WHAT TO DO = Every line from the one with "Click the 213(W)*88(H)*350(D) size cell" to the end of the listing below must be printed exactly, with no other text and no pictures.
[DATA Boundary: Start]
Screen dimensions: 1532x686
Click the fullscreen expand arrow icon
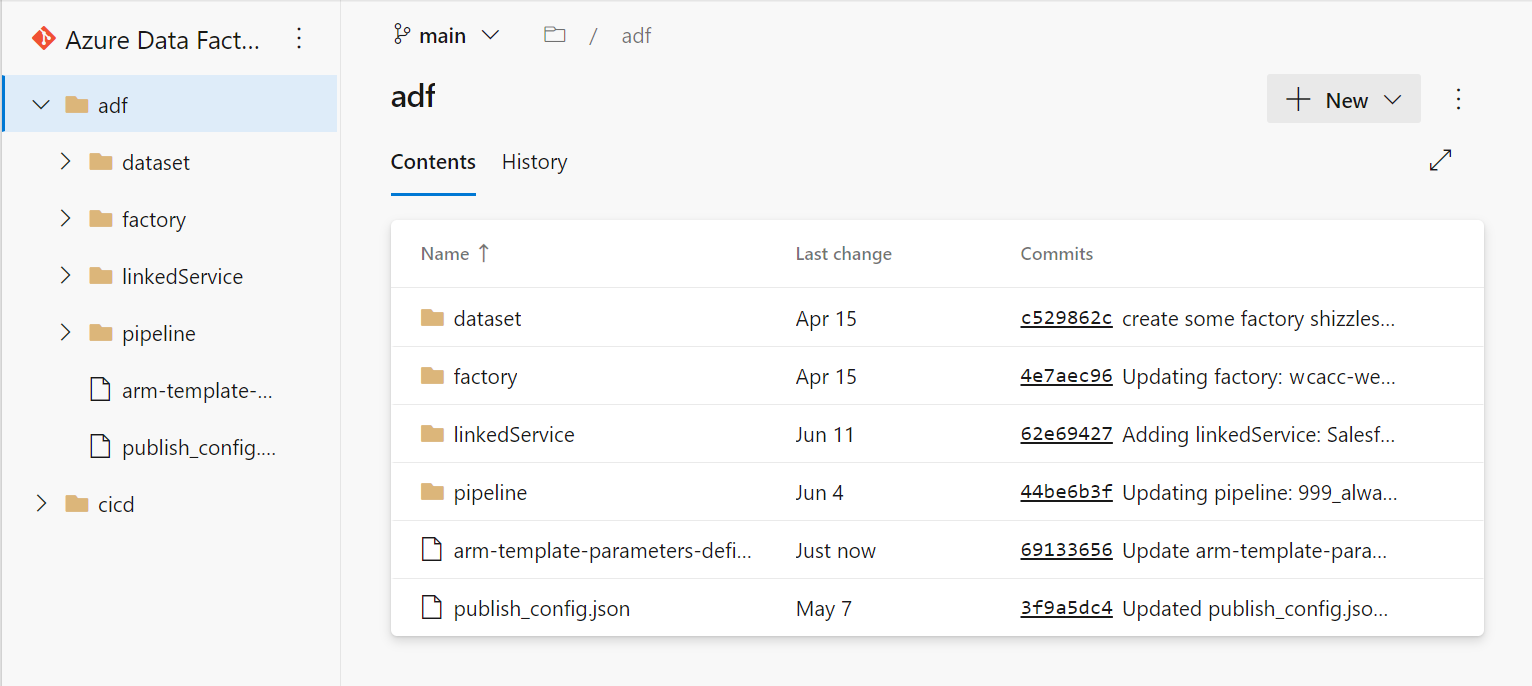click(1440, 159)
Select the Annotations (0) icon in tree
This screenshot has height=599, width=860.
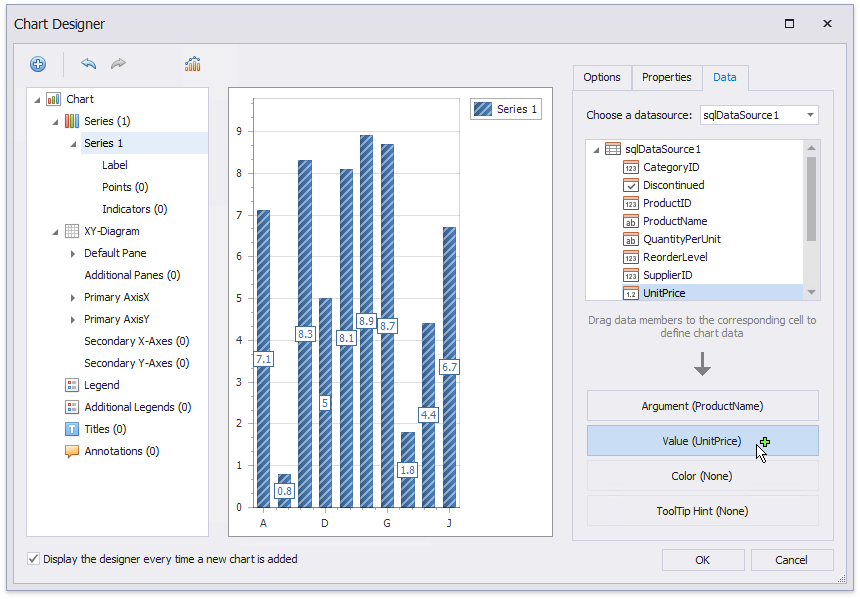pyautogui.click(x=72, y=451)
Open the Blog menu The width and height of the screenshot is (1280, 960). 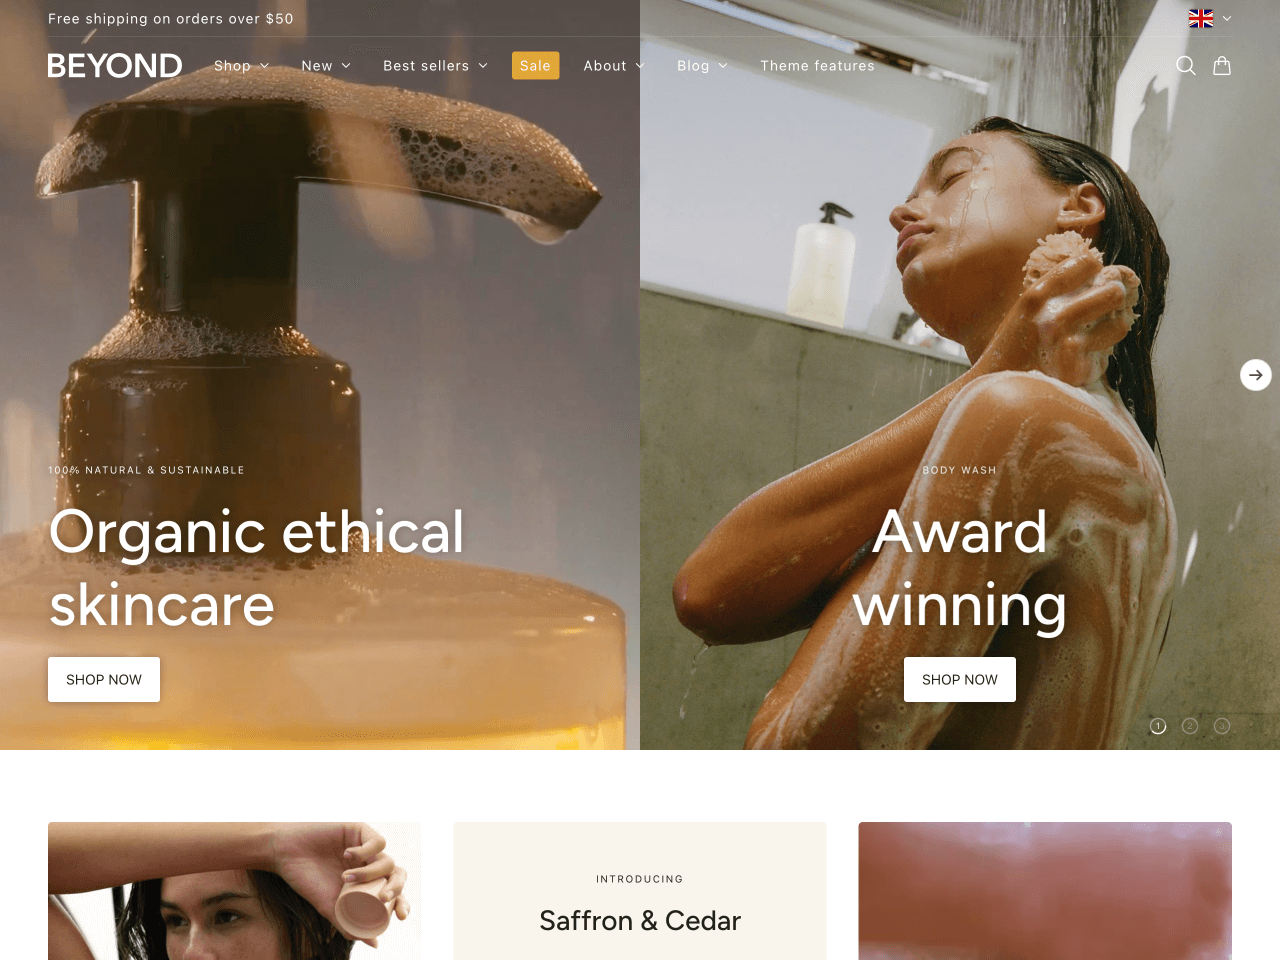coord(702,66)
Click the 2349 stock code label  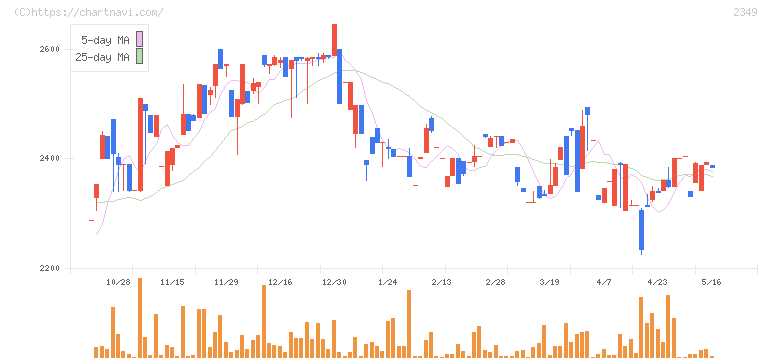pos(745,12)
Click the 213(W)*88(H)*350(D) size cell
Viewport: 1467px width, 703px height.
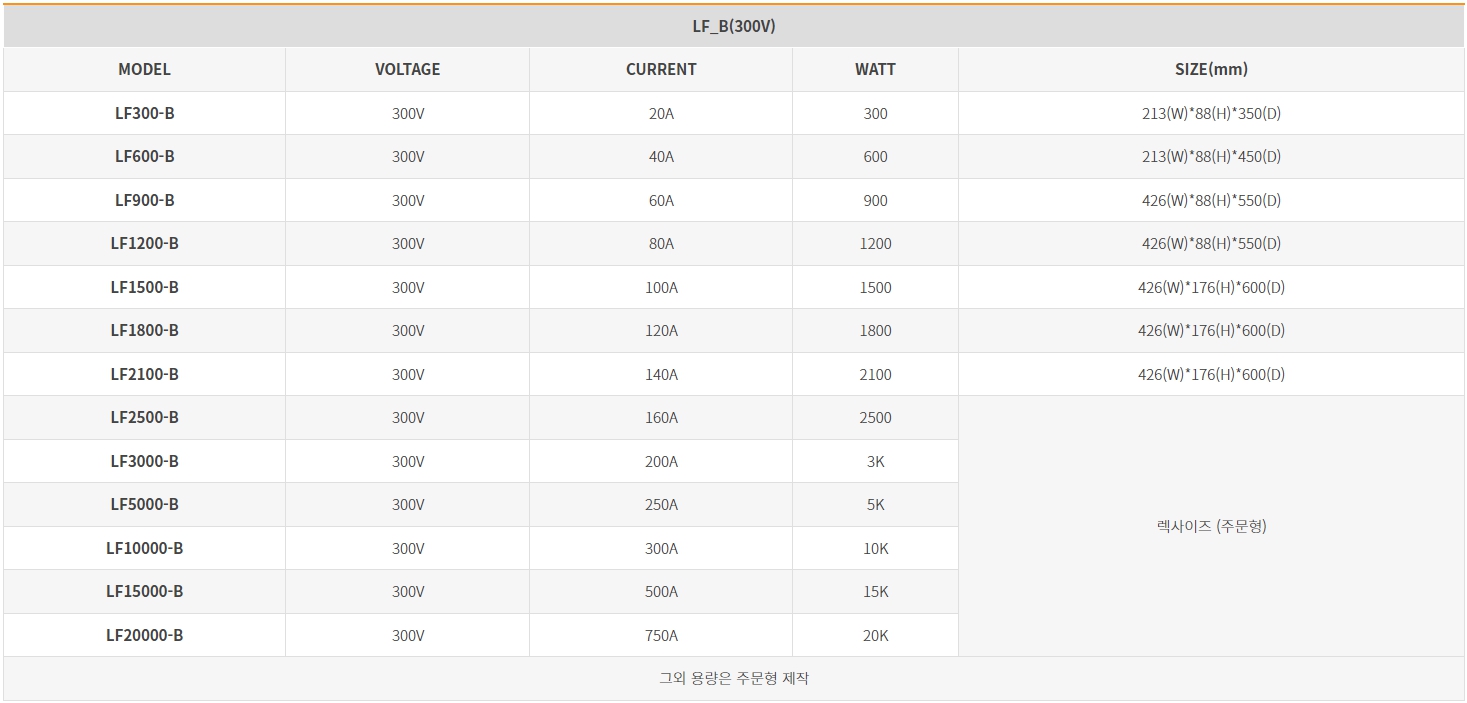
[DATA Boundary: End]
ANSWER TO THIS EXERCISE =
Click the 213(W)*88(H)*350(D) size cell
Viewport: 1467px width, 703px height.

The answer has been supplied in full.